En algunas situaciones, saberlo no le habría molestado. No iba a pasar nada inmediatamente, así que podía intensificar sus esfuerzos y, con el tiempo, conseguir que se doblegara ante su voluntad… Y también ante la de sus padres. Pero el problema de creer eso estribaba en que la madre de Tammy no era una mujer conocida por su paciencia. Quería resultados y, si no los obtenía, Selevan sabía que la temporada de su nieta en Cornualles llegaría a su fin.

Cogió el sobre que había encontrado debajo del colchón y lo dejó en el salpicadero del coche mientras iban al pueblo. Ella lo vio y luego lo miró a él. Y la condenada tomó la ofensiva.

– Registras mis cosas cuando no estoy en casa -dijo, y cualquiera hubiera dicho que era un espíritu herido de muerte-. Es lo que le hiciste a la tía Nan, ¿verdad?

Selevan no estaba dispuesto a enzarzarse en una discusión sobre su hija y el gamberro inútil con quien llevaba veintiún años de «supuesta» felicidad conyugal.

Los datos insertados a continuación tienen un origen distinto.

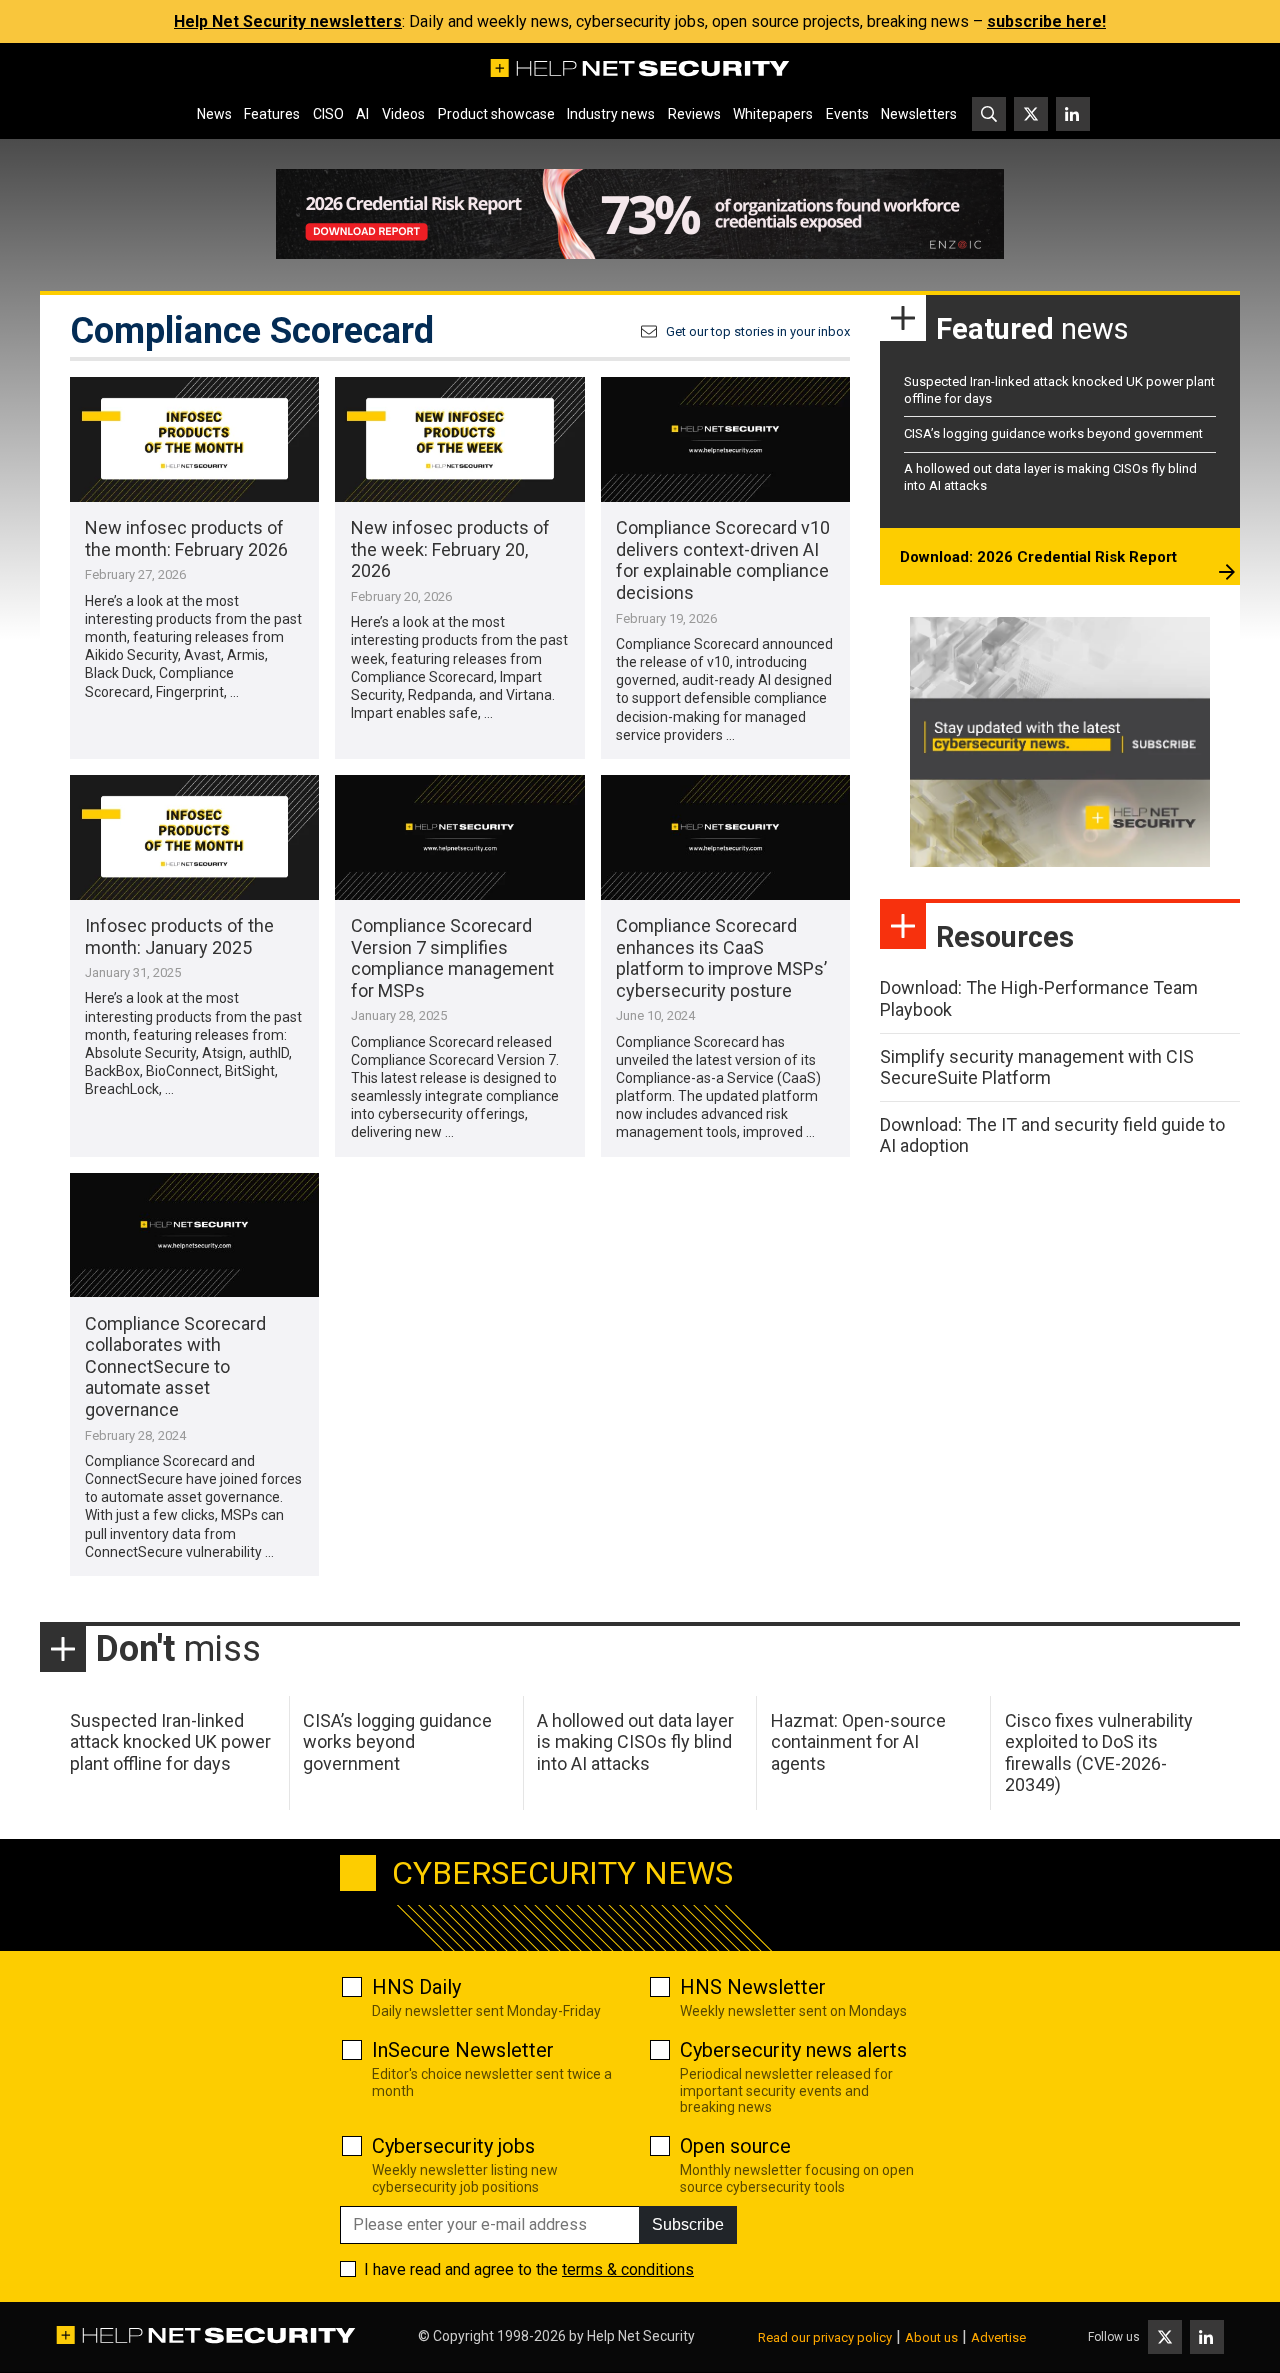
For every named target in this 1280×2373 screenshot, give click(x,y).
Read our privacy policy (825, 2337)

– No conviertas esto en un tema sobre tu tía, niña -le contestó-. Dime de qué va esta tontería.

– No toleras a nadie que no esté de acuerdo contigo, yayo, y papá es exactamente igual que tú. Si algo no forma parte de tu experiencia, no interesa o es malo; diabólico, incluso. Pues esto no es diabólico. Es lo que quiero y si ni tú, ni papá, ni mamá podéis ver que es justo la respuesta que necesita todo este maldito mundo para dejar de ser como es…

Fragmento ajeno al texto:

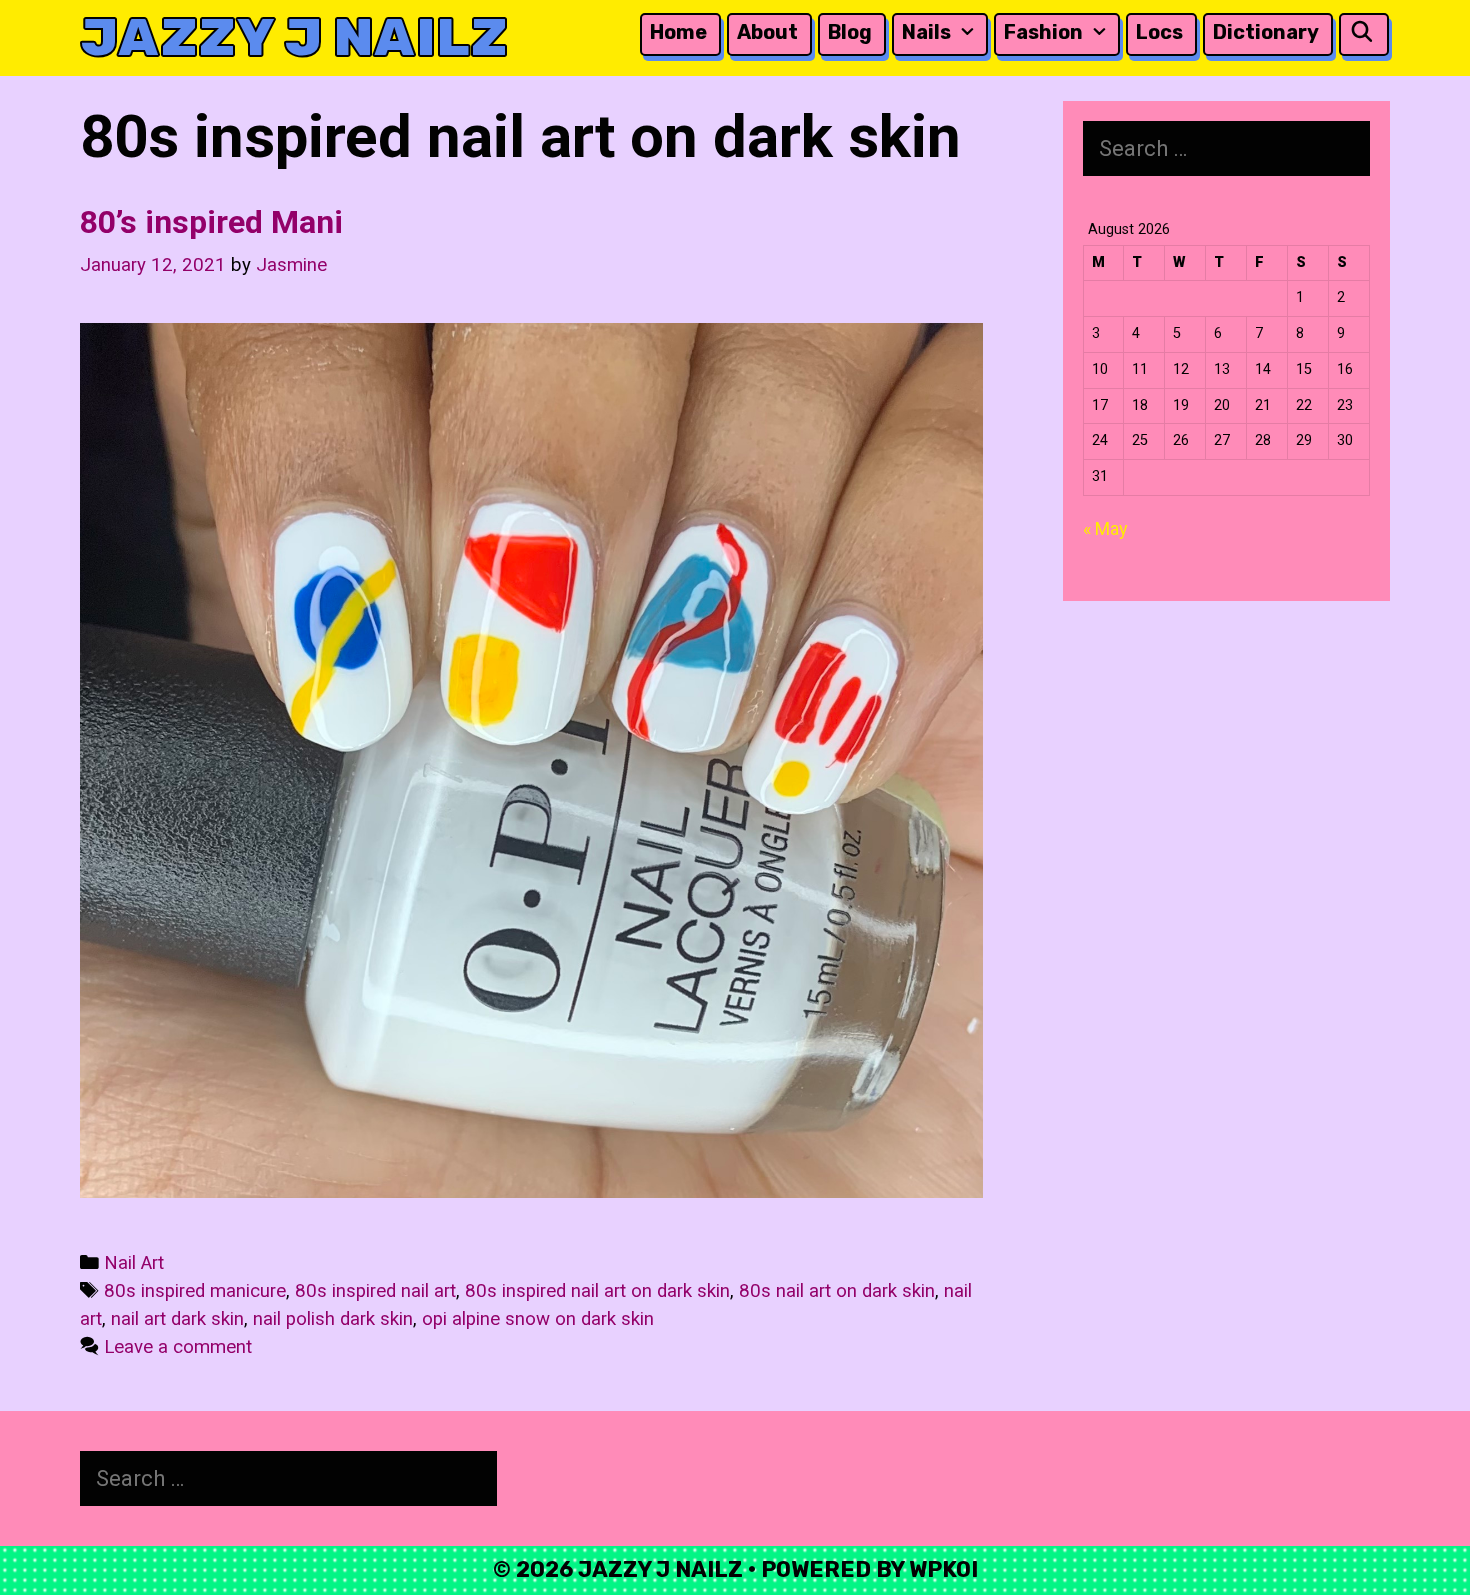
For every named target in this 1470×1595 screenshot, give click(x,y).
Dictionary (1266, 32)
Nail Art (134, 1263)
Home (678, 32)
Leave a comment (178, 1347)
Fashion (1043, 32)
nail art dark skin (177, 1319)
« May (1105, 528)
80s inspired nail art (375, 1291)
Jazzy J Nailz (294, 37)
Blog (850, 32)
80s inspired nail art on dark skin (597, 1291)
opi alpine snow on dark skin (538, 1319)
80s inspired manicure (195, 1291)
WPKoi (943, 1569)
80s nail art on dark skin (837, 1291)
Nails (926, 32)
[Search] (1362, 32)
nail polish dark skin (333, 1319)
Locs (1159, 32)
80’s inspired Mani (211, 222)
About (767, 32)
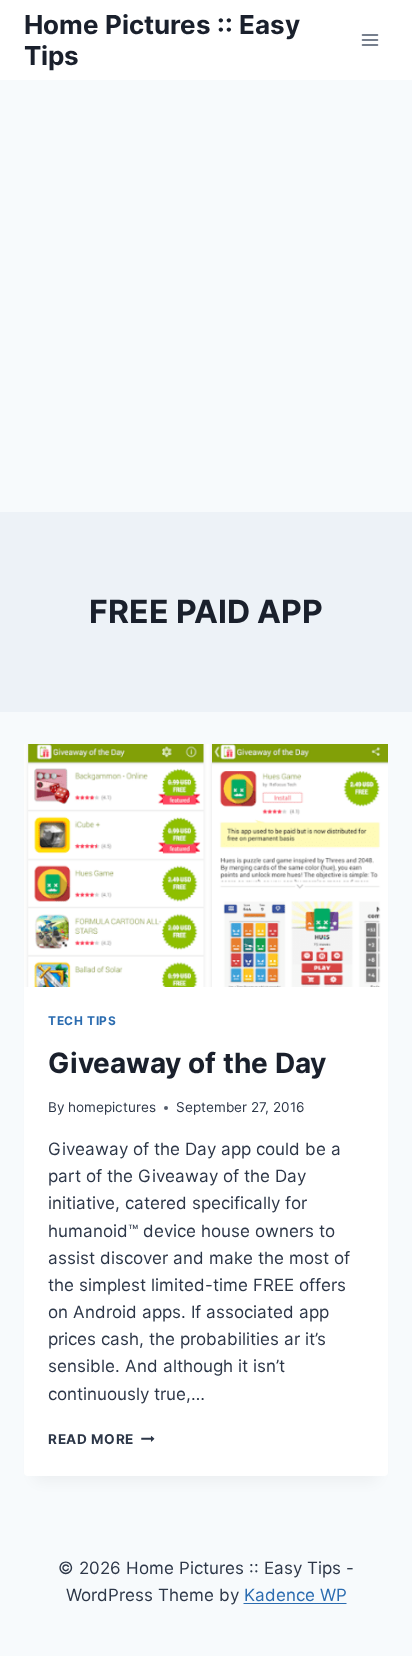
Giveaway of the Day (187, 1063)
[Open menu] (369, 39)
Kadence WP (295, 1595)
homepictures (112, 1107)
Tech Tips (82, 1020)
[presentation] (206, 865)
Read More (101, 1439)
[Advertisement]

Cogió el sobre y lo metió en su mochila. Selevan pensó en arrebatárselo y tirarlo por la ventanilla, pero ¿qué sentido habría tenido? Podía conseguir otro del mismo lugar de donde había sacado éste. Su voz sonó distinta cuando volvió a hablar. Parecía agitada, la víctima de una traición.

– Creía que lo entendías. Y en cualquier caso, no pensaba que fueras la clase de persona que husmea en las cosas de los demás.

Aquello enfureció bastante a Selevan. Él la había traicionado a ella, ¿no? Era ella la que le escondía la correspondencia, y no al revés. Cuando su madre llamó desde África y Tammy fue el tema de conversación, él no se lo ocultó y no hablaron en clave. Así que estaba totalmente fuera de lugar que se sintiera agraviada.

– Escúchame bien -comenzó Selevan.

– No -dijo ella-. No hasta que tú también empieces a escucharme.

Eso fue todo hasta que abrió la puerta del coche en Casvelyn. Hizo sus últimos comentarios y entró en la tienda. En otro momento la habría seguido. Ningún hijo suyo le había hablado nunca de esa forma sin probar luego la correa, el cinturón, la palmeta o la palma de su mano. El problema era que Tammy no era hija suya. Los separaba una generación dañada y los dos sabían quién había infligido las heridas.

Así que la dejó marchar y regresó al Sea Dreams acongojado. Limpió un poco y se preparó un segundo desayuno de judías y tostadas, con la esperanza de que tener el estómago más lleno curaría su irritación. Lo llevó a la mesa y comió, pero siguió sintiéndose mal.

El ruido de la puerta de un coche que se cerraba distrajo a Selevan de su sufrimiento. Miró por la ventana y vio que Jago Reeth abría la puerta de su caravana mientras Madlyn Angarrack se acercaba a él. Jago bajó las escaleras y extendió los brazos. Madlyn acudió a ellos y Jago le dio unas palmaditas primero en la espalda y luego en la cabeza. Entraron en la caravana mientras Madlyn se secaba los ojos en la manga de la camisa de franela de Jago.